Ihre Beschreibung der zukünftigen Rolle der Privaten Krankenversicherung ist nicht zutreffend. Es gilt in Zukunft folgendes:
1. Die PKV führt die bisher abgeschlossenen Verträge mit privat Versicherten unter den gleichen Bedinungen wie bisher weiter. Im Rahmen dieser bestehenden Verträge wurden auch Altersrückstellungen vorgenommen, die durch die Reform nicht angetastet werden können. Neue private Versicherungsverhältnisse können nach der Reform jedoch nicht mehr abgeschlossen werden. Die Veränderung des Systems wird sich damit auch nur schrittweise vollziehen.
2. Eine privater Krankenversicherungsträger kann in Zukunft zusätzlich einen Bürgerversicherungstarif anbieten. Diese Verträge entsprechen der gesetzlichen Krankenversicherung und sind den gleichen Bedingungen unterworfen wie die Angebote der gesetzlichen Krankenkassen und werden auch in den Risikostrukturausgleich einbezogen. "Privat" bezeichnet hier also nur den rechtlichen Status des Anbieters, nicht das Versicherungsverhältnis.
3. Außerdem können weiterhin private Zusatzversicherungen abgeschlossen, deren Leistungen über die Bürgerversicherung hinausgehen.

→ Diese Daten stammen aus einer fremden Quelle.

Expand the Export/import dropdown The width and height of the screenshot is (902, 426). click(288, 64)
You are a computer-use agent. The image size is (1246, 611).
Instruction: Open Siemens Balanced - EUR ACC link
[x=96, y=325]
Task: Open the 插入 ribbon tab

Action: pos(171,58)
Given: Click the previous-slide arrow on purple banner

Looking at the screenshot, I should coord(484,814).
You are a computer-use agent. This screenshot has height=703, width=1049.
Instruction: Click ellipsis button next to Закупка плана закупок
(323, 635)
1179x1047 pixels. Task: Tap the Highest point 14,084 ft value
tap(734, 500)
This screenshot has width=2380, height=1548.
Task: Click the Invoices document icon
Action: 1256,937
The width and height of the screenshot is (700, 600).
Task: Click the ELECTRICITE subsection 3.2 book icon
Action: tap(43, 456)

Die Einführung der Bürgerversicherung hätte dabei keinen Einfluss auf die Kosten bestehender privater Versicherungsverhältnisse, da für diese Altersrückstellungen bestehen. Nachteilige Auswirkungen auf die Finanzierung des Gesundheitswesens entstehen ebenfalls nicht, da immer mehr Versicherte mit hohen Einkommen und gutem Gesundheitszustand in die Bürgerversicherung aufgenommen werden und mit ihrem Beiträgen helfen, das Gesunheitssystem zu finanzieren.